[Text under study]
The authors expanded that this particular arrangement rationalizes the skin's low permeability toward water and toward hydrophilic and lipophilic substances, as well as the skin barrier's robustness toward hydration and dehydration, environmental temperature and pressure changes, stretching, compression, bending, and shearing.
"You could say that we've solved the puzzle of the skin barrier, something that has great potential significance for dermatology," said principal investigator Lars Norlén, associate professor at Karolinska Institutet's Dermatology and Venereology Unit, in a press announcement. This will hopefully enable the widespread administration of materials though the skin, which brings advantages such as controlled release.
The molecular description of the lipid matrix presented by the authors may constitute a molecular platform for various research goals, in particular for in silico approaches such as molecular simulations, as well as for in vitro modeling, to underpin interactions of the lipid matrix with drugs and other chemicals.
According to the article, it is foreseeable that this knowledge of the lipid organization will now enable in silico screening to identify molecules for enhancing skin penetration for drug delivery and to find “tightening” or “repair” molecules for the stratum corneum lipid matrix. This of course bodes well for anti-aging, delivery and skin repair topical products. Further, it may constitute a reference for engineering artificial skin for the treatment of wounds and burn injuries.

[Assigned task A]
From the passage on the skin barrier, copy the stretch from "The authors expanded" through "bending, and shearing." word for word.
[Assigned task B]
Using the passage on the skin barrier, mark each statement yes or no, and quote the exact words that decide it.
(i) Lars Norlén is an associate professor at Karolinska Institutet's Dermatology and Venereology Unit.
(ii) The molecular description of the lipid matrix is meant only for in vitro modeling.
(iii) The knowledge of the lipid organization may serve as a reference for engineering artificial skin.
[Assigned task C]
Answer these from the passage on the skin barrier:
(i) Who was the principal investigator?
(ii) What advantage does the passage give for administering materials through the skin?
(iii) What two kinds of molecules for the stratum corneum lipid matrix might in silico screening find?

[Data for review]
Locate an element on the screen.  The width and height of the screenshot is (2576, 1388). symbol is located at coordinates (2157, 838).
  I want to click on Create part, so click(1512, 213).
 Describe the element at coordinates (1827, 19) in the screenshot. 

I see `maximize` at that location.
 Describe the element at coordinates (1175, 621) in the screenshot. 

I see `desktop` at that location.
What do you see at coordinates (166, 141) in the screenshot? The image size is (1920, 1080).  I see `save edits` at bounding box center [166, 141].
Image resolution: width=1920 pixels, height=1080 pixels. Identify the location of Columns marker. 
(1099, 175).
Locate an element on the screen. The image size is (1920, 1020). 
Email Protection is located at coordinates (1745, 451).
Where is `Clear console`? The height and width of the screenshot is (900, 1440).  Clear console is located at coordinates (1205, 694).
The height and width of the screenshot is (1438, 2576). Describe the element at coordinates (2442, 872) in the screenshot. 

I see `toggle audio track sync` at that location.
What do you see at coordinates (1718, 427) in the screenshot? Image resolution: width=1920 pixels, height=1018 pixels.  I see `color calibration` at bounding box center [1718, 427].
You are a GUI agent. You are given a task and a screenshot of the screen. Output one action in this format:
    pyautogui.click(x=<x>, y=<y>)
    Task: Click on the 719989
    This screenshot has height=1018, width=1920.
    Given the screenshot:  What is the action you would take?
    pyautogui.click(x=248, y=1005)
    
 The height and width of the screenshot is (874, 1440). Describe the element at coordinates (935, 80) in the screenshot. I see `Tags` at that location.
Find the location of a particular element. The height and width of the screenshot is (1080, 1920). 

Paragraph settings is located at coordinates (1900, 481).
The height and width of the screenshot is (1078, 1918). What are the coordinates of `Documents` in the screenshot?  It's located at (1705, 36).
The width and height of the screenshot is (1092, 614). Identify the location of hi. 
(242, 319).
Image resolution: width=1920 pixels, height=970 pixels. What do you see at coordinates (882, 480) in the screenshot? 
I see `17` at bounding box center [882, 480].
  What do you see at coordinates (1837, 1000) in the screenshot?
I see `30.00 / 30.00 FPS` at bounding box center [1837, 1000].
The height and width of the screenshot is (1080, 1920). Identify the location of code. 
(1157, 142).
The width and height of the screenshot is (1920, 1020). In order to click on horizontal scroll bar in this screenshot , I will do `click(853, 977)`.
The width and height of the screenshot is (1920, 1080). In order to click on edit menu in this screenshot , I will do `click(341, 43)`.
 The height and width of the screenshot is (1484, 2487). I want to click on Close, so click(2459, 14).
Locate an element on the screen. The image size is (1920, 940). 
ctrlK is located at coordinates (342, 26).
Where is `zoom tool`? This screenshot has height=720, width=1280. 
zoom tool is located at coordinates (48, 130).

[Exercise output A]
The authors expanded that this particular arrangement rationalizes the skin's low permeability toward water and toward hydrophilic and lipophilic substances, as well as the skin barrier's robustness toward hydration and dehydration, environmental temperature and pressure changes, stretching, compression, bending, and shearing.

[Exercise output B]
(i) Yes: "Lars Norlén, associate professor at Karolinska Institutet's Dermatology and Venereology Unit"
(ii) No: "in particular for in silico approaches such as molecular simulations, as well as for in vitro modeling"
(iii) Yes: "it may constitute a reference for engineering artificial skin for the treatment of wounds and burn injuries"

[Exercise output C]
(i) Lars Norlén
(ii) Controlled release
(iii) "Tightening" or "repair" molecules